Luis Eduardo Luna

Luis Eduardo Luna

Brazil

“The Yajé/Ayahuasca Banisteriopsis Complex, a Cultural, Scientific, and Artistic Overview”

 

The use of these preparations within a larger context of pre-Columbian plant knowledge. Introductory overview of indigenous and mestizo Amazonian use of yajé and ayahuasca within animistic worldviews. The adoption of ayahuasca as a sacrament by expanding Brazilian religious organizations from the thirties onwards. The more recent pilgrimage to Amazonian countries of growing numbers of people of all ages and walks of life, (a phenomenon that started in the nineties) and the proliferation of practitioners -Amazonian and not- traveling the world, which seems to have generated a worldwide emergence of experiential and therapeutic circles, scientific studies, and artistic and musical manifestations related to the experiences. What is the potential, as well as the dangers, of such experiences in a new, world-wide context? What role do these and other medicinal psychoactive plants and substances play in contributing to social change and environmental awareness? What are its therapeutic possibilities, in a physiological and/or cognitive sense? What new ideas might these experiences bring forth about the mysteries of consciousness?


About Luis Luna

 

Luis Eduardo Luna is director of Wasiwaska, a research center for the study of psychointegrator plants, visionary art, and consciousness in Florianópolis. He is a Guggenheim Fellow, and a Fellow of The Linnean Society.
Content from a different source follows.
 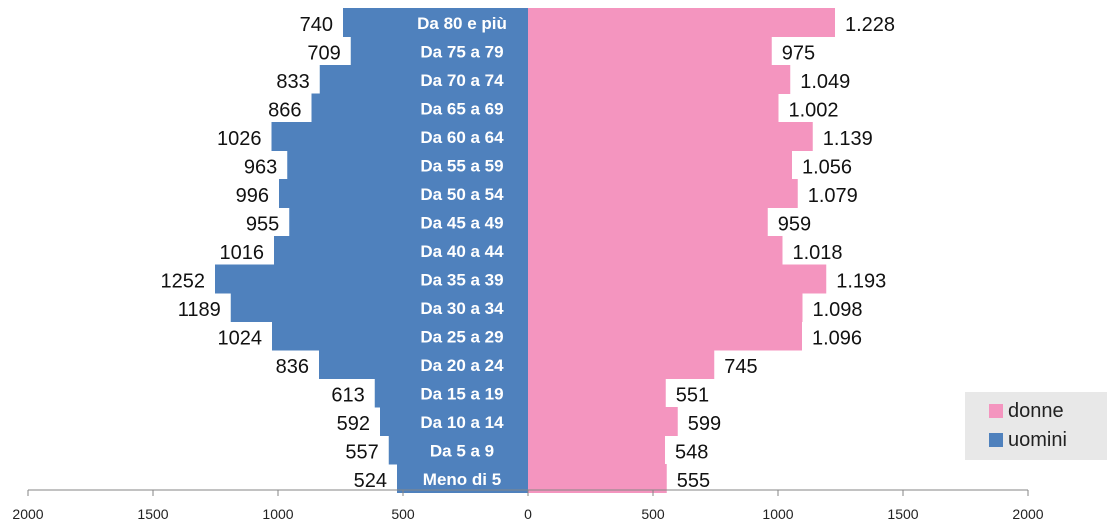 What do you see at coordinates (861, 282) in the screenshot?
I see `value-label-donne: 1.193` at bounding box center [861, 282].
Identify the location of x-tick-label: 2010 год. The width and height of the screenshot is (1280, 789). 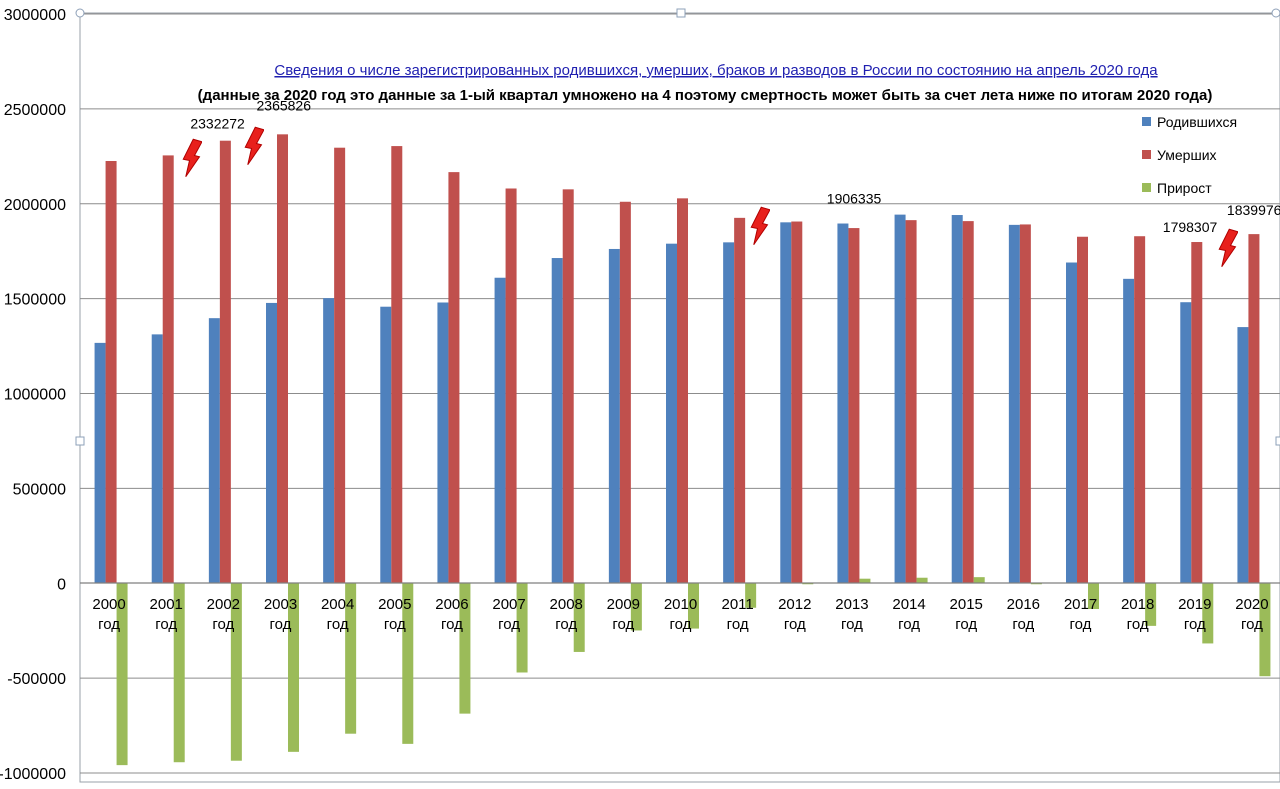
(680, 614).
He received a Ph.D. from the department of Comparative Religion at Stockholm University in 1989 and was named Doctor of Humane Letters by St. Lawrence University in 2002. He was an Assistant Professor in Anthropology (1994-1998) at the Department of Anthropology of Santa Catarina Federal University (UFSC) in Florianópolis, Brazil, and retired from the department of Modern Languages and Communication at the Hanken School of Economics in Helsinki in 2011.

Luna is author of Vegetalismo: Shamanism among the Mestizo Population of the Peruvian Amazon (1986), co-author with Pablo Amaringo of Ayahuasca Visions: The Religious Iconography of a Peruvian Shaman (1991), and co-author with Slawek Wojtowicz, Rick Strassman, and Ede Frecska of Inner Paths to Outer Space: Journeys through Psychedelics and Other Spiritual Technologies (2008). He is also co-editor with Steven F. White of Ayahuasca Reader: Encounters with the Amazon’s Sacred Vine (2000), with an expanded second edition published in September of 2016. Luna has curated art exhibitions in Europe, Latin America, and the United States, and directed two documentary 16mm films, Don Emilio and His Little Doctors (1981), And so, I tell them to Paint (1991).